→ **TASK BRIEF**
Set down exactly the lines below, starting at the one that contains "For every named" and ending at the one that contains "Beliebte Bilder", with both of those lines included and nothing else.

━━━ INFORMATION SUPPLIED

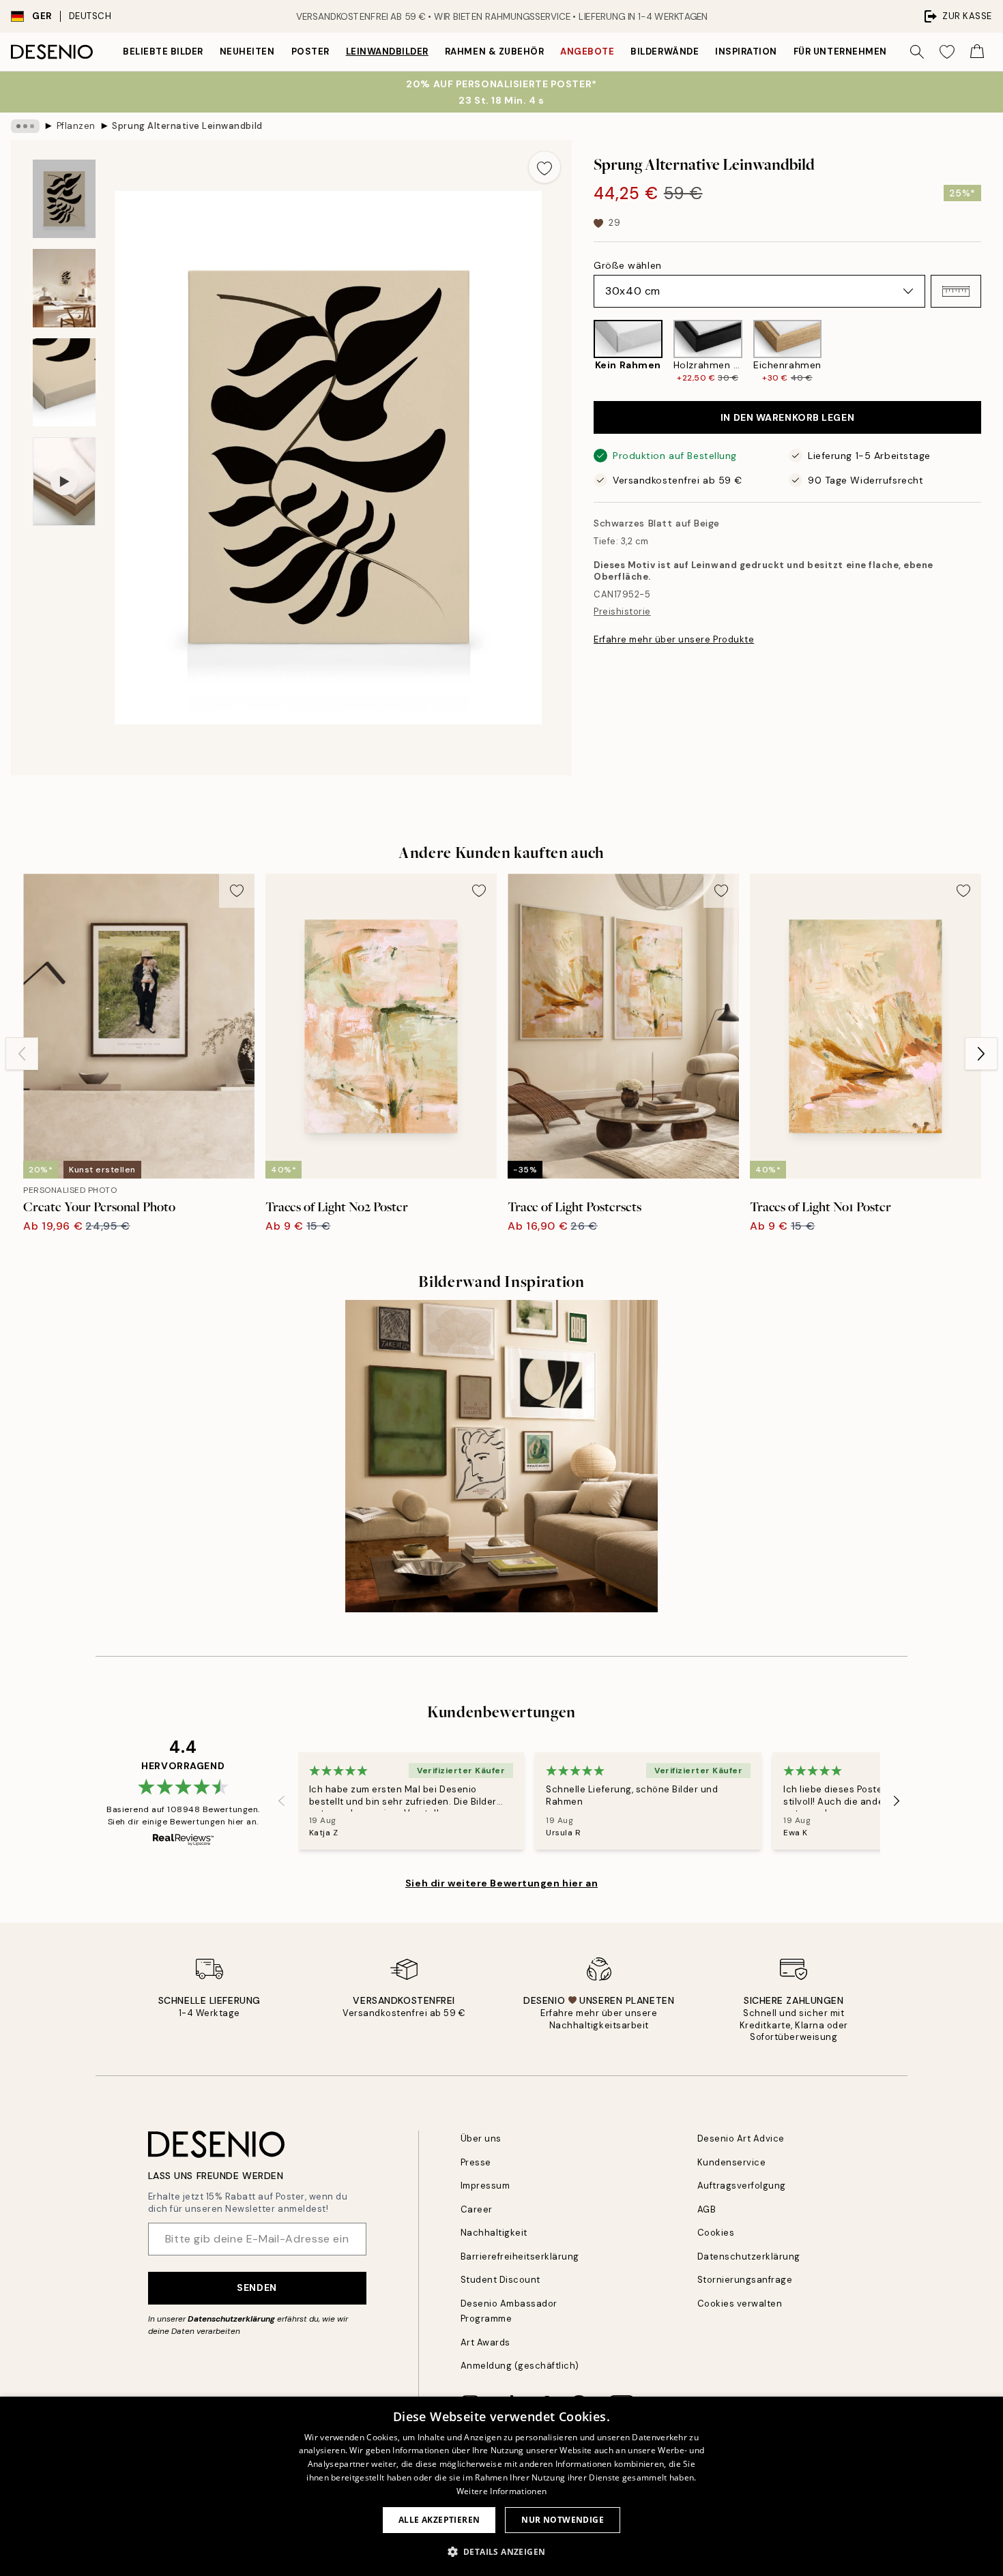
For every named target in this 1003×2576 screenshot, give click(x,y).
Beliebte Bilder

━━━━━━
━━━ INFORMATION SUPPLIED

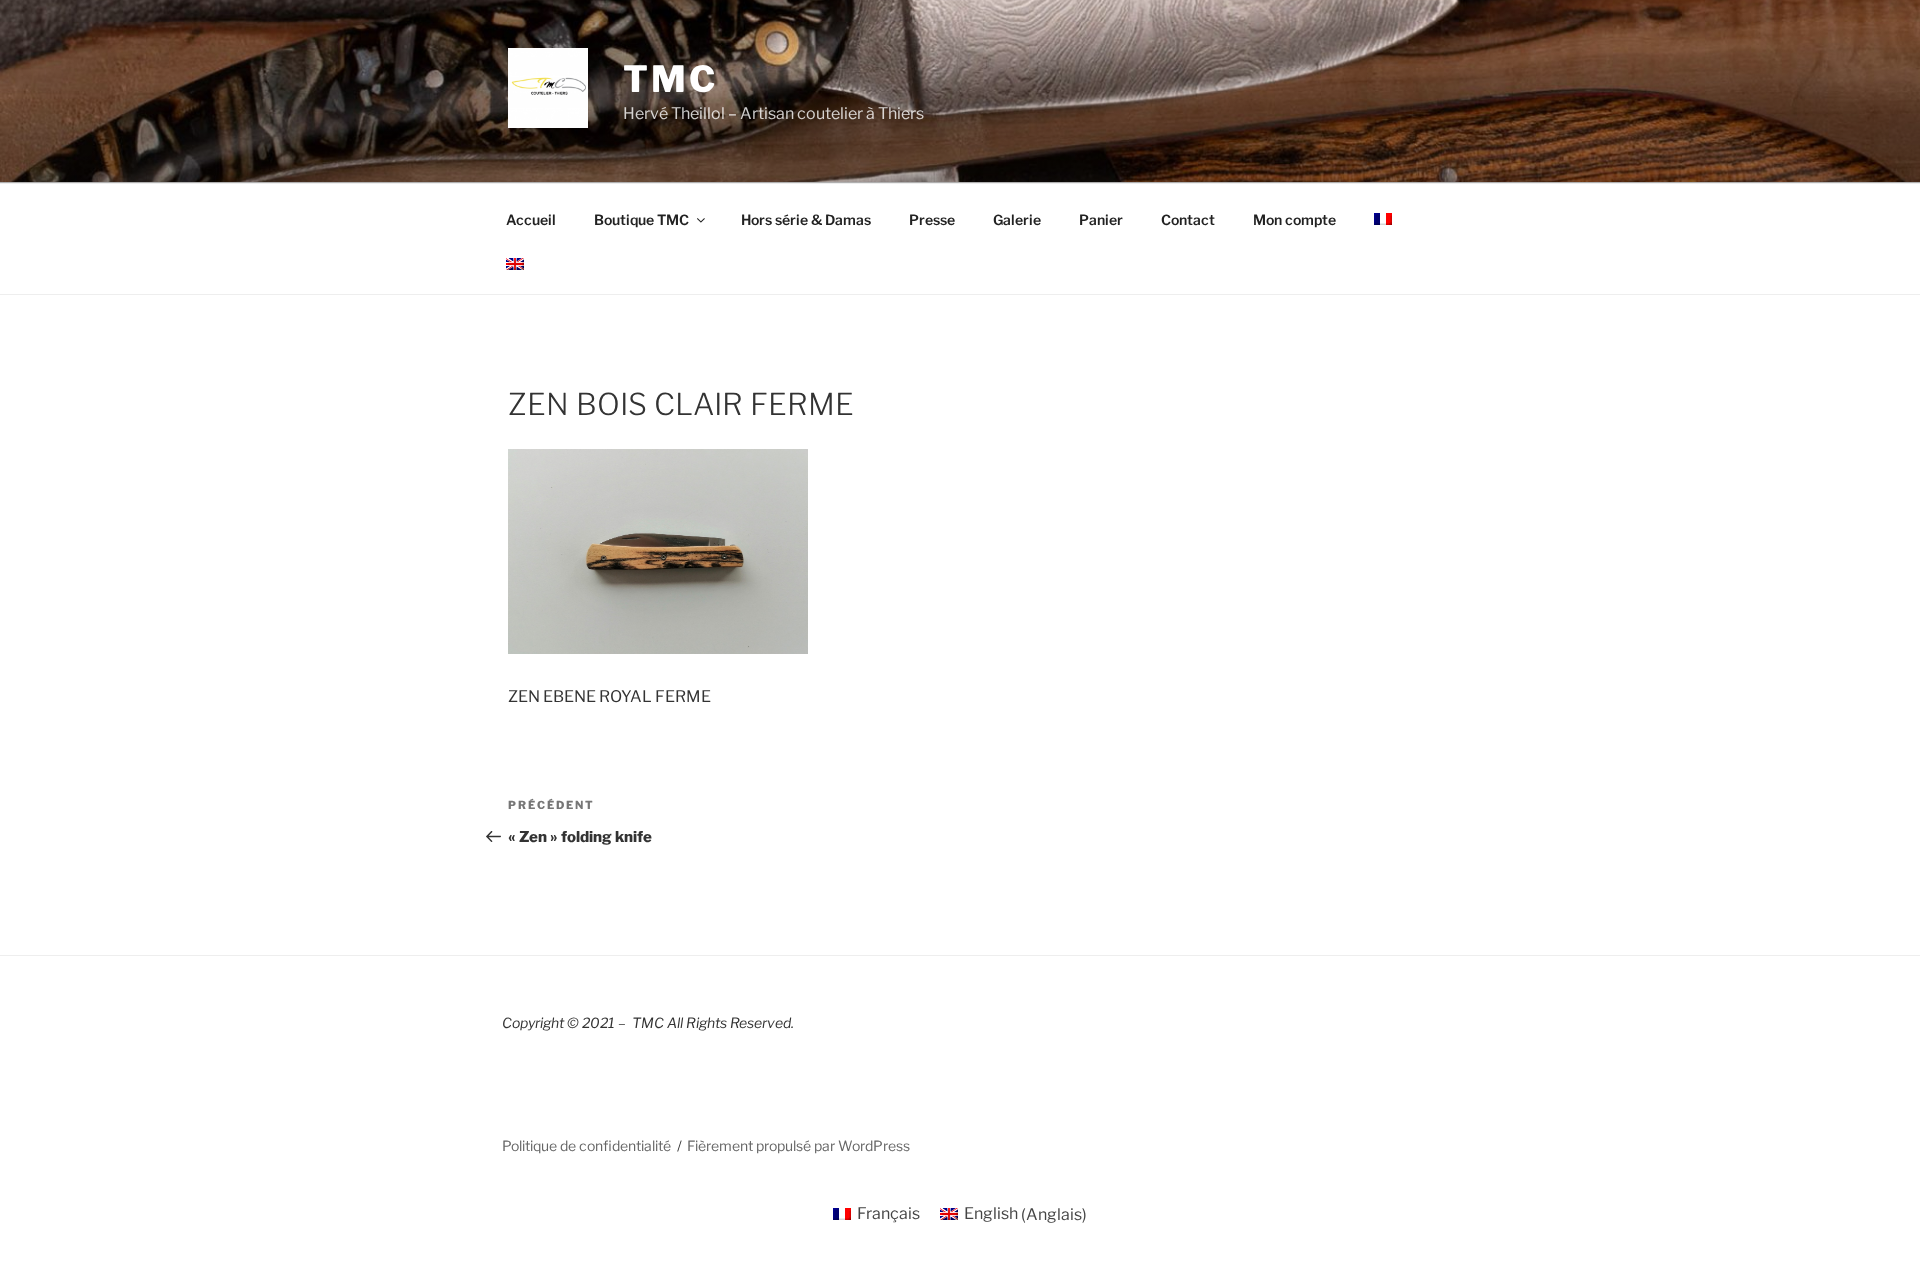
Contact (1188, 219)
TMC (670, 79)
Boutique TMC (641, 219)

━━━━━━

→ **EXERCISE RESULT**
For every named target in this 1003×2576 screenshot, give click(x,y).
Beliebte Bilder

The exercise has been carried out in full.